• Stars
    star
    300
  • Rank 138,870 (Top 3 %)
  • Language
    Python
  • Created over 6 years ago
  • Updated over 1 year ago

Reviews

There are no reviews yet. Be the first to send feedback to the community and the maintainers!

Repository Details

Identifying and removing near-duplicate images using perceptual hashing.

imgdupes

imgdupes is a command line tool for checking and deleting near-duplicate images based on perceptual hash from the target directory.

video_capture Images by Caltech 101 dataset that semi-deduped for demonstration.

It is better to pre-deduplicate identical images with fdupes or jdupes in advance.
Then, you can check and delete near-duplicate images using imgdupes with an operation similar to the fdupes command.

For large dataset

It is possible to speed up dedupe process by approximate nearest neighbor search of hamming distance using NGT or hnsw. See Against large dataset section for details.

Install

To install, simply use pip:

$ pip install imgdupes

Usage

The following example is sample command to find sets of near-duplicate images with Hamming distance of phash less than 4 from the target directory.
To search images recursively from the target directory, add -r or --recursive option.

$ imgdupes --recursive target_dir phash 4
target_dir/airplane_0583.jpg
target_dir/airplane_0800.jpg

target_dir/watch_0122.jpg
target_dir/watch_0121.jpg

By default, imgdupes displays a list of duplicate images list and exits.
To display preserve or delete images prompt, use the -d or --delete option.

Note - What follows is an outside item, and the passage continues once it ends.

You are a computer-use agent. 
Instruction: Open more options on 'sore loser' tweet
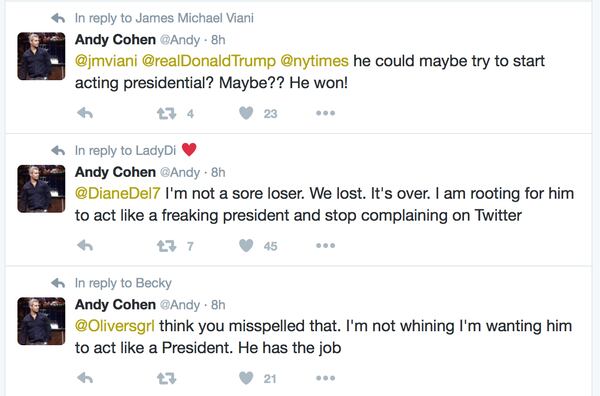coord(326,246)
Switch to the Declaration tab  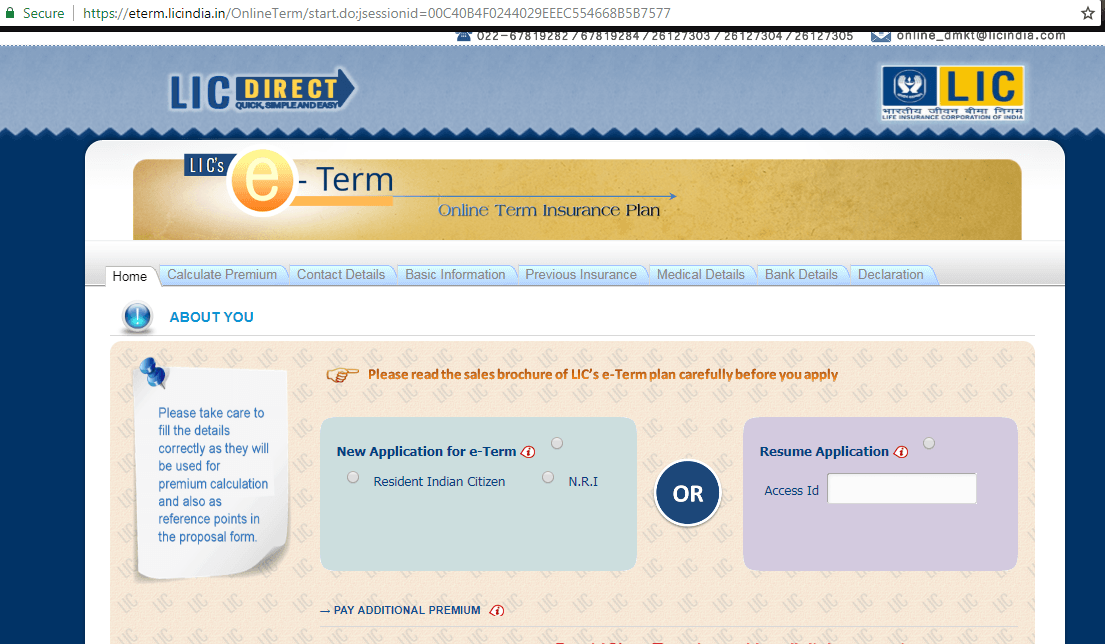(890, 275)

If you are using iTerm 2, you can display a set of images on the terminal with the -c or --imgcat option.

$ imgdupes --recursive --delete --imgcat 101_ObjectCategories phash 4

The set of images are sorted in ascending order of file size and displayed together with the pixel size of the image, you can choose which image to preserve.

With -N or --noprompt option, you can preserve the first file in each set of duplicates and delete the rest without prompting.

$ imgdupes -rdN 101_ObjectCategories phash 0

To take input from a list of files

Use --files-from or -T option to take input from a list of files.

$ imgdupes -T image_list.txt phash 0

For example, create image_list.txt as below.

101_ObjectCategories/Faces/image_0345.jpg
101_ObjectCategories/Motorbikes/image_0269.jpg
101_ObjectCategories/Motorbikes/image_0735.jpg
101_ObjectCategories/brain/image_0047.jpg
101_ObjectCategories/headphone/image_0034.jpg
101_ObjectCategories/dollar_bill/image_0038.jpg
101_ObjectCategories/ferry/image_0020.jpg
101_ObjectCategories/tick/image_0049.jpg
101_ObjectCategories/Faces_easy/image_0283.jpg
101_ObjectCategories/watch/image_0171.jpg

Find near-duplicated images from an image you specified

Use --query option to specify a query image file.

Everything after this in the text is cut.